# Today's Ties...



## River Hooligans (Dec 26, 2012)

A few flies from the vice this afternoon...


----------



## Chris V (Oct 18, 2007)

I love that crab tie! Great looking stuff


----------



## River Hooligans (Dec 26, 2012)

Thanks man, appreciate it.


----------



## MerkDeez (Nov 20, 2011)

those last two flies... What is it called? I could really use that in my box


----------



## River Hooligans (Dec 26, 2012)

Those are my take on Tim Borski's Butterfly, real easy tie and a ton of movement in the water.


----------



## River Hooligans (Dec 26, 2012)

Here's a few more...


----------



## CaptHarry (Oct 13, 2007)

Nice!!


----------



## ditz (Apr 22, 2012)

> those last two flies... What is it called? I could really use that in my box


Is that collar marabou and hackle or???


----------



## tmber8 (Mar 2, 2011)

Beautiful flies! I would like to have plopped those crabs in front of a couple sheephead on Saturday. They sure weren't eating what I was offering.


----------



## Charlie2 (Oct 2, 2007)

*Flies*

Some very excellent work! C2


----------



## River Hooligans (Dec 26, 2012)

ditz said:


> Is that collar marabou and hackle or???
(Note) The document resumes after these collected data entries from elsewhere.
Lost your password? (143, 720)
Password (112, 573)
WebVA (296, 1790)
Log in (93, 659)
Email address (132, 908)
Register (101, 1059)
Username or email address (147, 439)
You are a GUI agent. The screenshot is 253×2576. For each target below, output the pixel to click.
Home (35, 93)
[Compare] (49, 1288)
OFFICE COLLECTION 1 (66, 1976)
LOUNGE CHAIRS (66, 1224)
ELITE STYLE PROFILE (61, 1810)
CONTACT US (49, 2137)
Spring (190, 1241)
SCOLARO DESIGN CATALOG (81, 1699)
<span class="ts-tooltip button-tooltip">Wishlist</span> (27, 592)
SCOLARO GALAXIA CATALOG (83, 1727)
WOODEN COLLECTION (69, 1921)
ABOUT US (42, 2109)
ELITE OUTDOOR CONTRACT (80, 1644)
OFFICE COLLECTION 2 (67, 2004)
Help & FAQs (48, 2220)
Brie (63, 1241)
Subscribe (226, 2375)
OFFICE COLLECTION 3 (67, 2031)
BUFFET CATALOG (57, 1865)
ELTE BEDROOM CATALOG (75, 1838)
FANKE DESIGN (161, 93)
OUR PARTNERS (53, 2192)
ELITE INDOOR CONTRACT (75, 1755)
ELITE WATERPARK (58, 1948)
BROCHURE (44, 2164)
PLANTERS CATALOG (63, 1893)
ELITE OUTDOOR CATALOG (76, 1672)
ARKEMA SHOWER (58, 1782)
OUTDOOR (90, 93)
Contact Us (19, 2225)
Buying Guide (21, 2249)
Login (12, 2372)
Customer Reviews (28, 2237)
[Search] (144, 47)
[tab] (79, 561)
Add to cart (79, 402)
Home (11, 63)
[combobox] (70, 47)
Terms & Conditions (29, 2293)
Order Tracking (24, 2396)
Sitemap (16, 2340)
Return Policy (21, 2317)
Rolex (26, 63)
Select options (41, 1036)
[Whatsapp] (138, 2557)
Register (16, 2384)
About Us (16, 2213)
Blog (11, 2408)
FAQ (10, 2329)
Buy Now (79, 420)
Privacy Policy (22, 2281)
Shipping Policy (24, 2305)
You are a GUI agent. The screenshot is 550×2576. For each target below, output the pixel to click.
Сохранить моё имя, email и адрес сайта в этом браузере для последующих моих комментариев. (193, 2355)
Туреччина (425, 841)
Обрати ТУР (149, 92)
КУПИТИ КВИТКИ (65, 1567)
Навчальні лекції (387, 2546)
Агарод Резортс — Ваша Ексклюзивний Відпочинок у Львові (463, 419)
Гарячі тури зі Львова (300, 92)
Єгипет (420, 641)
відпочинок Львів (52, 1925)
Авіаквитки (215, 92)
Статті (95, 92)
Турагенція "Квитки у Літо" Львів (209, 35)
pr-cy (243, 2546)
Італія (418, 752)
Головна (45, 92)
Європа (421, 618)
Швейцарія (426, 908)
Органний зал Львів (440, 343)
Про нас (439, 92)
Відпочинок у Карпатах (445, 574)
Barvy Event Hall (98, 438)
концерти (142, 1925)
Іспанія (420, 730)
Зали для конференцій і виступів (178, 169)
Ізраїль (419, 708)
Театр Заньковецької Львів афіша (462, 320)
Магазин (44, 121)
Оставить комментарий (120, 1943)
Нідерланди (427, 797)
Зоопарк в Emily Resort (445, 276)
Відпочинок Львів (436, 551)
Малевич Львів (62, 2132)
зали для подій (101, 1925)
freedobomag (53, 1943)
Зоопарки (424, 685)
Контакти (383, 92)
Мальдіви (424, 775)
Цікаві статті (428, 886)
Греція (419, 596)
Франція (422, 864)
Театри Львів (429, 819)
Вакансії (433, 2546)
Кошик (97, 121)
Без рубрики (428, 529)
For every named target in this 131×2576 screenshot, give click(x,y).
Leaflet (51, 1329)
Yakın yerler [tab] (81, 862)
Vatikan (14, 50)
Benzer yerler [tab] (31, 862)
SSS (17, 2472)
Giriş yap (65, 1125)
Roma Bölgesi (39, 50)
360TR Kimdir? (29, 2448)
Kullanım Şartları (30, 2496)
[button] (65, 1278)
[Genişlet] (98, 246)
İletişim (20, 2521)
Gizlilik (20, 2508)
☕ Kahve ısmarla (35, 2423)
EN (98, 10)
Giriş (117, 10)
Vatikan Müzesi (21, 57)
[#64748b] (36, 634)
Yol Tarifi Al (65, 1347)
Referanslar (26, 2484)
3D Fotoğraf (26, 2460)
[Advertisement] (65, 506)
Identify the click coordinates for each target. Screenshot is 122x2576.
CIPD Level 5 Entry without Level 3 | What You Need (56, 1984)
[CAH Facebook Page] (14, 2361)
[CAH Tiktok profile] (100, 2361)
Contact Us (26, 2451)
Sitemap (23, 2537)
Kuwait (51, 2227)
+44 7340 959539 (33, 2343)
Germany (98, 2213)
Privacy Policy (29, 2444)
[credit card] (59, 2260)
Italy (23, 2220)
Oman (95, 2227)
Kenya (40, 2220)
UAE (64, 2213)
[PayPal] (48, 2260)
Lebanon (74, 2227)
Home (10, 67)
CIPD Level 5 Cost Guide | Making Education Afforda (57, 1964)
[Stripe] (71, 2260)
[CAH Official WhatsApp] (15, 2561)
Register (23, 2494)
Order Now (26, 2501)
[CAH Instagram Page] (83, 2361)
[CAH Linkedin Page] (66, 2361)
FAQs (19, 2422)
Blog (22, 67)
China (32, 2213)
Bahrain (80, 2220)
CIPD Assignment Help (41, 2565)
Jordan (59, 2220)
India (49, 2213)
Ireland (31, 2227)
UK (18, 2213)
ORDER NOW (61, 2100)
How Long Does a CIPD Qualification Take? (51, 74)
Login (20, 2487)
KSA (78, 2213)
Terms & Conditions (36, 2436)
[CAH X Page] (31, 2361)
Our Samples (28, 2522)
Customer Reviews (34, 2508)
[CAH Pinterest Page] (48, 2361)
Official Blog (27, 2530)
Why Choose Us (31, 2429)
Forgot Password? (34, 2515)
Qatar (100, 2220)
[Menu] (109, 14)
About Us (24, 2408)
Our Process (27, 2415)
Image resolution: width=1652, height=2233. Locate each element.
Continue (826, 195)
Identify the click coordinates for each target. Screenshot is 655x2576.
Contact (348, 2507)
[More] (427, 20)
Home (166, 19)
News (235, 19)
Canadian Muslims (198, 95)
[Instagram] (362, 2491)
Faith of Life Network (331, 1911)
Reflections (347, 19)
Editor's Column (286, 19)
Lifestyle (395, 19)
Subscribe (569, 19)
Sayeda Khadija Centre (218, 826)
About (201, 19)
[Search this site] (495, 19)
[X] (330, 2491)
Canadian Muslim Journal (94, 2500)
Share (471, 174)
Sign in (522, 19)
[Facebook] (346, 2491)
The collar in those are hackle. I just use the bushy part at the bottom of the feather. I have tied a few with marabou as well for some added movement.

Thank a lot guys for the comments. If anyone is ever interested in getting together and tying some bugs let me know.


----------



## DAWGONIT (Jan 16, 2009)

Pretty work there Sir.
Thanks for sharing your passion & craft.


----------



## ditz (Apr 22, 2012)

> If anyone is ever interested in getting together and tying some bugs let me know.


I would sure be interested but sadly I am too far away.

Thanks for the reply. BTW, nice bunch of flies.


----------



## BrandonFox (Jan 31, 2013)

Good looking flies!


----------